Изменить стиль страницы

По-видимому, она даже не соображала, в каких преступлениях, как член этого "преступного" сообщества, она обвиняется и в чем состоят преступления этого сообщества. Упрекнуть ее в этом нельзя. Собственный опыт убеждает, что чудовищная нелепость выдвигаемых обвинений превращает их в бред сумасшедшего, и как всякий бред его трудно воспроизвести нормальному уму.

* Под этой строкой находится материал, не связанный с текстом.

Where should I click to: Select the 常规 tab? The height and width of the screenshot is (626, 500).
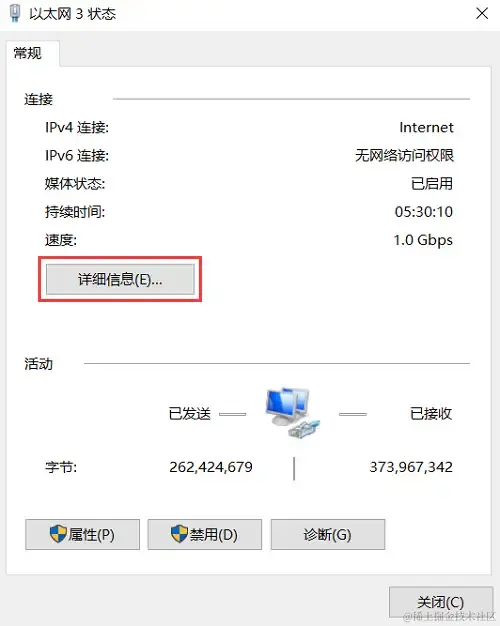tap(28, 53)

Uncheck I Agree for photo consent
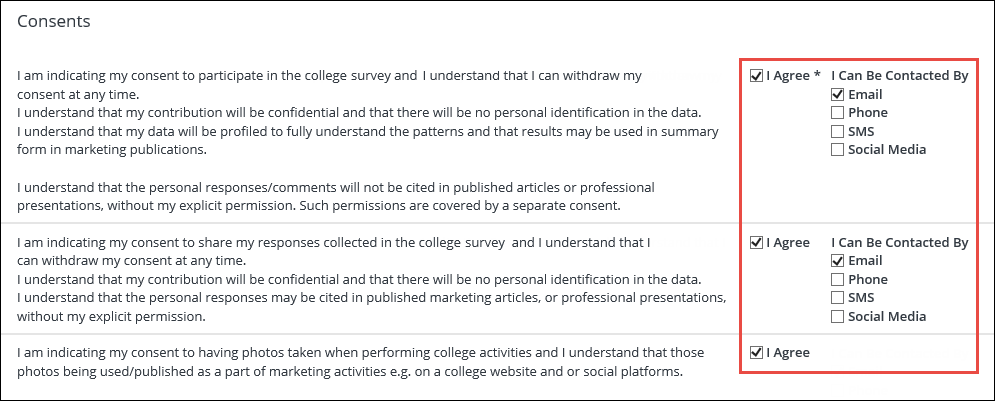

Тем более трудно было Л. С., далекой от политических нюансов, понять, о чем конкретно идет речь, особенно в обстановке, где реальность тесно переплетена с фантасмагорией. На следствии, как она нам сказала, она только признала себя виновной в том, что, будучи коммунистом, она не вникала в дела комитета, не знала его действий, не была бдительной, как подобает коммунисту, и потому не была в курсе "преступных замыслов" комитета.

Единственное, что врезалось ей в память, это — "суд" (как она думала), где присутствовали все обвиняемые, т. е. весь комитет в полном составе.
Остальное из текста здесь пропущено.